Try it: From the line containing "1775x1019 pixels. At" down to the line containing "Given: Open the map legend panel" in the records below, reproduce every line exactly, ends included, and omit all others.

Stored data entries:
*** Begin section ***

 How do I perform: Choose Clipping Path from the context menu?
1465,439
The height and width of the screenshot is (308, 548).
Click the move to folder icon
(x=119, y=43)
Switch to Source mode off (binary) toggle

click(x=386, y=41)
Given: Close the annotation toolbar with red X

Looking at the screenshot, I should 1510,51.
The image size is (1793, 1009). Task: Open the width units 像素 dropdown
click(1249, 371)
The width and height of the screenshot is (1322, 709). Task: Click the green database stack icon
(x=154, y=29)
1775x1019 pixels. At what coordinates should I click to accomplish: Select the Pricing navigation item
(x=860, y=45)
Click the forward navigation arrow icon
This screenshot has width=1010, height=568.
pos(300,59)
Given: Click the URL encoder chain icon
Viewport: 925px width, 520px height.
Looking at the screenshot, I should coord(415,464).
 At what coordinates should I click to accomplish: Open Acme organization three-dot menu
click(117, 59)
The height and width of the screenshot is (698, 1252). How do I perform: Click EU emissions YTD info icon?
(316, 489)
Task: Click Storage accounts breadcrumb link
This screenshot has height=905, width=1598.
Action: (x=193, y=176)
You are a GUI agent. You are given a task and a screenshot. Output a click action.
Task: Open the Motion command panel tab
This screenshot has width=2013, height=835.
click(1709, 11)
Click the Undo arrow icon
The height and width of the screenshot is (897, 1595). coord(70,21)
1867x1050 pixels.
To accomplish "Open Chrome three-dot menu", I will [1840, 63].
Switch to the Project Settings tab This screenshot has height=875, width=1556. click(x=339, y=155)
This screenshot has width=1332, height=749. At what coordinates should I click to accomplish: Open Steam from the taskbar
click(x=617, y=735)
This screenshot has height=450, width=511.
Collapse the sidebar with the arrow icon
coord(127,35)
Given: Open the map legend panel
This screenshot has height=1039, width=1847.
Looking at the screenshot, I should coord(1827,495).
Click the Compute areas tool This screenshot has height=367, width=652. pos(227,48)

*** End section ***

Reply:
1775x1019 pixels. At what coordinates should I click to accomplish: Select the Pricing navigation item
(x=860, y=45)
Click the forward navigation arrow icon
This screenshot has width=1010, height=568.
pos(300,59)
Given: Click the URL encoder chain icon
Viewport: 925px width, 520px height.
Looking at the screenshot, I should coord(415,464).
 At what coordinates should I click to accomplish: Open Acme organization three-dot menu
click(117, 59)
The height and width of the screenshot is (698, 1252). How do I perform: Click EU emissions YTD info icon?
(316, 489)
Task: Click Storage accounts breadcrumb link
This screenshot has height=905, width=1598.
Action: (x=193, y=176)
You are a GUI agent. You are given a task and a screenshot. Output a click action.
Task: Open the Motion command panel tab
This screenshot has width=2013, height=835.
click(1709, 11)
Click the Undo arrow icon
The height and width of the screenshot is (897, 1595). coord(70,21)
1867x1050 pixels.
To accomplish "Open Chrome three-dot menu", I will [1840, 63].
Switch to the Project Settings tab This screenshot has height=875, width=1556. click(x=339, y=155)
This screenshot has width=1332, height=749. At what coordinates should I click to accomplish: Open Steam from the taskbar
click(x=617, y=735)
This screenshot has height=450, width=511.
Collapse the sidebar with the arrow icon
coord(127,35)
Given: Open the map legend panel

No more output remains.